■ Objective: Turn the data below into a numbered list with blank lines left out, beginning at the line that contains "Task: Click the blue asterisk next to 秘密" and stopping after the line that contains "Action: pyautogui.click(x=932, y=41)".

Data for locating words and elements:
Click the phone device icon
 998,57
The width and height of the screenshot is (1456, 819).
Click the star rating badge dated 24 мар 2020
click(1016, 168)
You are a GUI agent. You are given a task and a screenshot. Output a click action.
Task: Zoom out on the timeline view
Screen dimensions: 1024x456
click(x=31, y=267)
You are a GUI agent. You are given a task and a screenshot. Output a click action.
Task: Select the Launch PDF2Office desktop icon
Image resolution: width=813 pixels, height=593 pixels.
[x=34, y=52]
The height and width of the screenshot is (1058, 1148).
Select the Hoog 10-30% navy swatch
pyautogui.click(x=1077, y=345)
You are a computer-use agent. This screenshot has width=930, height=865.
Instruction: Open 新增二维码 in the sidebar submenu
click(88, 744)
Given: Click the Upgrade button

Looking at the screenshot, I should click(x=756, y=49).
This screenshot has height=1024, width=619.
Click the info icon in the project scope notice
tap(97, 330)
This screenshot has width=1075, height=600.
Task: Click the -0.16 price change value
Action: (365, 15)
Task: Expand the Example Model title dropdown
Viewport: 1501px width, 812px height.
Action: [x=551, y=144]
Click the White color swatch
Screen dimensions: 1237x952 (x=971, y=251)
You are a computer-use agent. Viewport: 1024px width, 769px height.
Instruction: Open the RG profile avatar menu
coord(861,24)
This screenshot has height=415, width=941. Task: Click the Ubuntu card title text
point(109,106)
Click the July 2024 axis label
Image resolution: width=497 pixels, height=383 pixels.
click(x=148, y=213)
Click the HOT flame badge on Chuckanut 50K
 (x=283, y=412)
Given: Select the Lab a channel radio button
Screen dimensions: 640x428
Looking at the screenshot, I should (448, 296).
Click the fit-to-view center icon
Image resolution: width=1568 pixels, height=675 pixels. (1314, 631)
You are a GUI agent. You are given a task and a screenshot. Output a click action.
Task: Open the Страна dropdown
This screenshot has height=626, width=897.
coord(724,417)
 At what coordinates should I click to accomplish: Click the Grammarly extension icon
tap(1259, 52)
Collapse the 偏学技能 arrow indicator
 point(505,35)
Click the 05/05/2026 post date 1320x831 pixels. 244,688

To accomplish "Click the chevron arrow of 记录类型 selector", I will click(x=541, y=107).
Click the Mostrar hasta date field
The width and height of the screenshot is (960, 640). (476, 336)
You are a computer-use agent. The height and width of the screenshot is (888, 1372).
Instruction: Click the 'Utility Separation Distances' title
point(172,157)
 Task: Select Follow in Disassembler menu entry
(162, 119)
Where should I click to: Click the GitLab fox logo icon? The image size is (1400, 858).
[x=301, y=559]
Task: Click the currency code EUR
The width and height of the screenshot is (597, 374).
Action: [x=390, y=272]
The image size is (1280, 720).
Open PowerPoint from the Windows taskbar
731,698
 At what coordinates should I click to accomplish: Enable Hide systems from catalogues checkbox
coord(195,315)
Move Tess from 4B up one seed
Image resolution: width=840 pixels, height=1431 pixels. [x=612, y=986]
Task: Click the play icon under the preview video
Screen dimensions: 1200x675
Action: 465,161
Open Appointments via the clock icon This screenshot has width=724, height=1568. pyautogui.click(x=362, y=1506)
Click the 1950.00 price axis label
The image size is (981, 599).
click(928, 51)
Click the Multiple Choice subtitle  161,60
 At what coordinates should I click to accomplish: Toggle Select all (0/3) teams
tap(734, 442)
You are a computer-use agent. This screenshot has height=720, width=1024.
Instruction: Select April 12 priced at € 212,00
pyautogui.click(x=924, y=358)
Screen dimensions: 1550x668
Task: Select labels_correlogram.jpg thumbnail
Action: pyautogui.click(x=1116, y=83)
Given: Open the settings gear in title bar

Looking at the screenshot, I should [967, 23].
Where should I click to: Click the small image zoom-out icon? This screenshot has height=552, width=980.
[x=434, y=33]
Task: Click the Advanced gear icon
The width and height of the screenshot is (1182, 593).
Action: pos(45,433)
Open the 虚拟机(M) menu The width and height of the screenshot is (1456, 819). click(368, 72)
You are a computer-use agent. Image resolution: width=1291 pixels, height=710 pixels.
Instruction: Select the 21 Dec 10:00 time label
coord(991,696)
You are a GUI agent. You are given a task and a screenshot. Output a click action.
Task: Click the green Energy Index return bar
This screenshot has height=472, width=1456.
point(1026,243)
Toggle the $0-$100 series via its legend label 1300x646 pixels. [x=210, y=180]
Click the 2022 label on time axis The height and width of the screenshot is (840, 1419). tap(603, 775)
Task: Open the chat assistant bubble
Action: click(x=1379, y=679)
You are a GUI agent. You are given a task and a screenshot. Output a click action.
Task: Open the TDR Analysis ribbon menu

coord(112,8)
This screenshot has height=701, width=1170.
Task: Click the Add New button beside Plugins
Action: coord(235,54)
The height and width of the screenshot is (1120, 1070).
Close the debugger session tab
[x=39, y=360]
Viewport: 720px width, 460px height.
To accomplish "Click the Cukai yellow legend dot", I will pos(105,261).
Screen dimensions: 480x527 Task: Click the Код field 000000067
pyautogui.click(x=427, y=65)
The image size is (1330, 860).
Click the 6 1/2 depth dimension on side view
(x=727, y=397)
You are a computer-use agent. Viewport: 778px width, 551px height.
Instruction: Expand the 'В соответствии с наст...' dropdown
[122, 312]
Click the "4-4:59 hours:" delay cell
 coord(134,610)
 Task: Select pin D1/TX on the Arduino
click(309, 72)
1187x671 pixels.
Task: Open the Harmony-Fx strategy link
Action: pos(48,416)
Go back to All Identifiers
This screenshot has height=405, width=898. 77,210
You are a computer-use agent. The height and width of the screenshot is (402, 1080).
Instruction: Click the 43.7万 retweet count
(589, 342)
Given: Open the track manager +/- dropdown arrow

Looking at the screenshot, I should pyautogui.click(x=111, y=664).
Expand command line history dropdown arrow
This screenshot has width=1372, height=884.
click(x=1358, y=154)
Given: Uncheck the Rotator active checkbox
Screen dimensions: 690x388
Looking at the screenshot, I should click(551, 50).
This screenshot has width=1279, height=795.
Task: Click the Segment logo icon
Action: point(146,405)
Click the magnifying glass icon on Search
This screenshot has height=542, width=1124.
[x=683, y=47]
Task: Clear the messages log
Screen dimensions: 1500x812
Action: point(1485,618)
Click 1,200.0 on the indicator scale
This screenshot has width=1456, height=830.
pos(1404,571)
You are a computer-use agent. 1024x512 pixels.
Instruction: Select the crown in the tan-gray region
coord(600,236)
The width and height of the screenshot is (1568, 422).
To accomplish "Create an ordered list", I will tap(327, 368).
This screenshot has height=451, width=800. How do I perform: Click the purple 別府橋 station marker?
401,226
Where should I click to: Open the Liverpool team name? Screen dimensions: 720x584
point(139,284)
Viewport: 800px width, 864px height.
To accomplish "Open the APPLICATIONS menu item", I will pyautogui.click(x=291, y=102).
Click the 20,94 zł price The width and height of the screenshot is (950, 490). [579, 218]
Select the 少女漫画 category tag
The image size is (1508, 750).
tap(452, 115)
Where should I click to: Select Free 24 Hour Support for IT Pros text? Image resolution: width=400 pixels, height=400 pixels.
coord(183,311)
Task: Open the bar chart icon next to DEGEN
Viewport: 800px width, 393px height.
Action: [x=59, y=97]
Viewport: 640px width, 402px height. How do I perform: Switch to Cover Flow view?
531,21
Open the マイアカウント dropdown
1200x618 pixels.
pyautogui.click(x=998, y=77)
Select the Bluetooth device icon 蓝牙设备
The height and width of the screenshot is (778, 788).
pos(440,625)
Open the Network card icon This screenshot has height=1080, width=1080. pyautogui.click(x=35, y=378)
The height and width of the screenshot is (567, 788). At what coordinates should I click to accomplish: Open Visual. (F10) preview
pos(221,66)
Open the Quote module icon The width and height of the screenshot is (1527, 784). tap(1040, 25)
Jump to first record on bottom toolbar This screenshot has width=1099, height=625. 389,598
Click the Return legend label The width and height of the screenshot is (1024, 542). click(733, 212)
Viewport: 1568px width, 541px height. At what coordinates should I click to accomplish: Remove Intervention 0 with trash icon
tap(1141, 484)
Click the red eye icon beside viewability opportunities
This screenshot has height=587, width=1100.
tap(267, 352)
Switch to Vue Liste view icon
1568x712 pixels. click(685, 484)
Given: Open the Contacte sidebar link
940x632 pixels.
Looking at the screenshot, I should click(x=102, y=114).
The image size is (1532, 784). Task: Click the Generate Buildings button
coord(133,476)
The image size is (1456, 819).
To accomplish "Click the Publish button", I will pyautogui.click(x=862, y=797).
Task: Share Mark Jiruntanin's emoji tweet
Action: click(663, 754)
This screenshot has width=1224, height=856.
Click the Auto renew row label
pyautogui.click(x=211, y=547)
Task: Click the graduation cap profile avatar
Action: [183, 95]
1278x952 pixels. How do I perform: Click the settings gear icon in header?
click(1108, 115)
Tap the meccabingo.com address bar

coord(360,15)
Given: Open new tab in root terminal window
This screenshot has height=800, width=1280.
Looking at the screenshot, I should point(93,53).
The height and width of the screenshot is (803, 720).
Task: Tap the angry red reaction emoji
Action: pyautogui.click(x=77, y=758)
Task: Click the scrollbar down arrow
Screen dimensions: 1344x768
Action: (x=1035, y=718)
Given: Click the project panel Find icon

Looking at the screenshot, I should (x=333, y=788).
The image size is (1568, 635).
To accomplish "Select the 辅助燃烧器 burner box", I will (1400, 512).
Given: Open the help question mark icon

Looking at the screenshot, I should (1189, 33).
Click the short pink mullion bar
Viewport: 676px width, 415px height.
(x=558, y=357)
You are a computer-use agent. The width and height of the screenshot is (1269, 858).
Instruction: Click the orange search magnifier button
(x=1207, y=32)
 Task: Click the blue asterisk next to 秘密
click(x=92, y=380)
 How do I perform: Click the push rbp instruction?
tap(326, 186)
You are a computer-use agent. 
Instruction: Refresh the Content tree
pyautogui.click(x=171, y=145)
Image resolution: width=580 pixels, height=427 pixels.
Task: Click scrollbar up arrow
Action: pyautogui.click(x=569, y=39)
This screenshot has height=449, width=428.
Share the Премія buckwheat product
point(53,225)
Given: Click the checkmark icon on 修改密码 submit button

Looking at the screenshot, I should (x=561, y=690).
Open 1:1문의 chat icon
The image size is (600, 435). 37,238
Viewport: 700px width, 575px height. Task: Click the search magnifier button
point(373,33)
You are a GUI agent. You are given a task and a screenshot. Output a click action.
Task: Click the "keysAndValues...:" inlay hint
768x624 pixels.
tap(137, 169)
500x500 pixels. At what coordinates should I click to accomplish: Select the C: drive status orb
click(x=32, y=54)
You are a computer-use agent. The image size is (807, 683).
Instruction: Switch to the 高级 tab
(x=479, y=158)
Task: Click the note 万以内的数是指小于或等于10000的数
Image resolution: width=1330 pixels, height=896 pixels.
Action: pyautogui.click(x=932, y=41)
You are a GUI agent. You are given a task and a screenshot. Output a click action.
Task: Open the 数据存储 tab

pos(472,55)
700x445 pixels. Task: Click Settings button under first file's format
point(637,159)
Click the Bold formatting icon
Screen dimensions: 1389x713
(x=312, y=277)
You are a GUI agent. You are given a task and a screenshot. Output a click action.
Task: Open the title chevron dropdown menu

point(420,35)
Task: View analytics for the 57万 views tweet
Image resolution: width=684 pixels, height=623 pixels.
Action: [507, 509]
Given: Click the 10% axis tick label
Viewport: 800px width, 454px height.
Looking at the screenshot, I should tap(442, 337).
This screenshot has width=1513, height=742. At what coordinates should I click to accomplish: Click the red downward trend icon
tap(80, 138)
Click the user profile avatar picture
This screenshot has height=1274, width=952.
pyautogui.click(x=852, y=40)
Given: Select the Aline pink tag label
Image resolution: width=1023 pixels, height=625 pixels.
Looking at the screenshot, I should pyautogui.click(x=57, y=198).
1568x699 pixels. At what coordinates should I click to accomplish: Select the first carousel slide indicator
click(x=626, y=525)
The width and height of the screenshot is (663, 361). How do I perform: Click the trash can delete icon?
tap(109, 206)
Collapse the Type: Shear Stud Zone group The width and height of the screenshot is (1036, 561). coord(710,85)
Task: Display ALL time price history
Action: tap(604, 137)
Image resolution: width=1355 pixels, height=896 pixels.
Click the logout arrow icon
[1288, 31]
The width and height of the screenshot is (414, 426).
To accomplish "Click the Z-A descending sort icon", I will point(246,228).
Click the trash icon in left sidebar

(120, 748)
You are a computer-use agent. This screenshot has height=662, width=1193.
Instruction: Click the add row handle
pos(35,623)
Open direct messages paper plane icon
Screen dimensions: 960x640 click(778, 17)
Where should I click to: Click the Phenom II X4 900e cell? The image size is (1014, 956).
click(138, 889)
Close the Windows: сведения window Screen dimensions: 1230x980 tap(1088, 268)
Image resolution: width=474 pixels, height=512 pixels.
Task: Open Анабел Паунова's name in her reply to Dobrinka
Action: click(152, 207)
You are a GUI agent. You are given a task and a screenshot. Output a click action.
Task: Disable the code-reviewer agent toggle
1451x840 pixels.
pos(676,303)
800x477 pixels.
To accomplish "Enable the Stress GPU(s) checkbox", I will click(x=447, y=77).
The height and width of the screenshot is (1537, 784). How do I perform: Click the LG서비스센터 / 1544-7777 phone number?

■ Reply to the exercise:
1.  Task: Click the blue asterisk next to 秘密
2. click(x=92, y=380)
3.  How do I perform: Click the push rbp instruction?
4. tap(326, 186)
5. You are a computer-use agent. 
6. Instruction: Refresh the Content tree
7. pyautogui.click(x=171, y=145)
8. Image resolution: width=580 pixels, height=427 pixels.
9. Task: Click scrollbar up arrow
10. Action: pyautogui.click(x=569, y=39)
11. This screenshot has height=449, width=428.
12. Share the Премія buckwheat product
13. point(53,225)
14. Given: Click the checkmark icon on 修改密码 submit button
15. Looking at the screenshot, I should (x=561, y=690).
16. Open 1:1문의 chat icon
17. The image size is (600, 435). 37,238
18. Viewport: 700px width, 575px height. Task: Click the search magnifier button
19. point(373,33)
20. You are a GUI agent. You are given a task and a screenshot. Output a click action.
21. Task: Click the "keysAndValues...:" inlay hint
22. 768x624 pixels.
23. tap(137, 169)
24. 500x500 pixels. At what coordinates should I click to accomplish: Select the C: drive status orb
25. click(x=32, y=54)
26. You are a computer-use agent. The image size is (807, 683).
27. Instruction: Switch to the 高级 tab
28. (x=479, y=158)
29. Task: Click the note 万以内的数是指小于或等于10000的数
30. Image resolution: width=1330 pixels, height=896 pixels.
31. Action: pyautogui.click(x=932, y=41)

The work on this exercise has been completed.